◆ PAGE EXTRACT:
He adds some disparaging comments about the use of the National Theatre as a subsidised launch-pad for the piece. Now 25 years after its first appeared at the Lyttelton, the play returns to the same venue in a new staging by the author himself.
God knows, there are few points of similarity between myself and Tynan. But one thing is that I share with that critical luminary is a bit of a Pinter Problem. But faced with Pinter's brilliant production of No Man's Land, a masterly mix of the hilarious and the harrowing, I am happy to report that that problem dissolves into thin air.
This play might seem to have a shape roughly akin to that of the earlier Caretaker: a stranger, invited into a living space, opportunistically tries to settle himself there on a permanent basis but is stymied by the powers of the status quo ante.
But Pinter's staging of the piece brings home with the force of a revelation how much more subjective and dreamlike this later play is.
We could be inside the skull of the central character. Corin Redgrave's tragic and funny Hirst, a moneyed man of letters with a militaristic bearing, is clearly a desperate alcoholic who, in the first scene, is so incapacitated he has to struggle to converse with John Wood's gloriously seedy and Prufrockian Spooner, the failed poet he has picked up in a pub.

◆ WRITTEN PROBLEM 1: List every personal name in the theater review, both real people and characters, in the order they first appear.

[Records of locating words and elements]
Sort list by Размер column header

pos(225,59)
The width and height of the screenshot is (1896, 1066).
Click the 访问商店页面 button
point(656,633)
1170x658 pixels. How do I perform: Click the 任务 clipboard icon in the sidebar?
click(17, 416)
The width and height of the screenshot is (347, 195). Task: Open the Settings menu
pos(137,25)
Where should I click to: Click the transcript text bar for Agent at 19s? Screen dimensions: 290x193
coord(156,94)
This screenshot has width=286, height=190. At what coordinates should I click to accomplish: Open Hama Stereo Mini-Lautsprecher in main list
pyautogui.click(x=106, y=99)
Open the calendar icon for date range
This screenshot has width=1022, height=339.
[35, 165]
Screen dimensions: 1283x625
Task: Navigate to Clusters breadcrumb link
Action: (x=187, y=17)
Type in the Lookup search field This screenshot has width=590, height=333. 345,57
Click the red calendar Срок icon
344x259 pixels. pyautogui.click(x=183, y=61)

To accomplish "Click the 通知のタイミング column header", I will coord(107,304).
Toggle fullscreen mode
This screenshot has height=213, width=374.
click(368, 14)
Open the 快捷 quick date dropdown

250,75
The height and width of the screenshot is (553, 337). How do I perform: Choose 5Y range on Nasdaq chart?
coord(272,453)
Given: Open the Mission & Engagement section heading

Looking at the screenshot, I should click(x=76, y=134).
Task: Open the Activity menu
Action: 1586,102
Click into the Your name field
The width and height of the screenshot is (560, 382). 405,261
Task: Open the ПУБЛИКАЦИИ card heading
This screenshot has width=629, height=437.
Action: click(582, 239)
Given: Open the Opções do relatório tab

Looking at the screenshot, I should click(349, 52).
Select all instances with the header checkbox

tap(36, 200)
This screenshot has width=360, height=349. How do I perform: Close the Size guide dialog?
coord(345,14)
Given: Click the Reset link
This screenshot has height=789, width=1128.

◆ WRITTEN PROBLEM 2: Rename "Reset" to "Restore" in the stretch of the listing from the line containing "This screenshot has width=360, height=349." through the end of the listing, and change nothing else. Return only those lines.

◆ WRITTEN REPLY 1: Tynan, Pinter, Corin Redgrave, Hirst, John Wood, Spooner

◆ WRITTEN REPLY 2:
This screenshot has width=360, height=349. How do I perform: Close the Size guide dialog?
coord(345,14)
Given: Click the Restore link
This screenshot has height=789, width=1128.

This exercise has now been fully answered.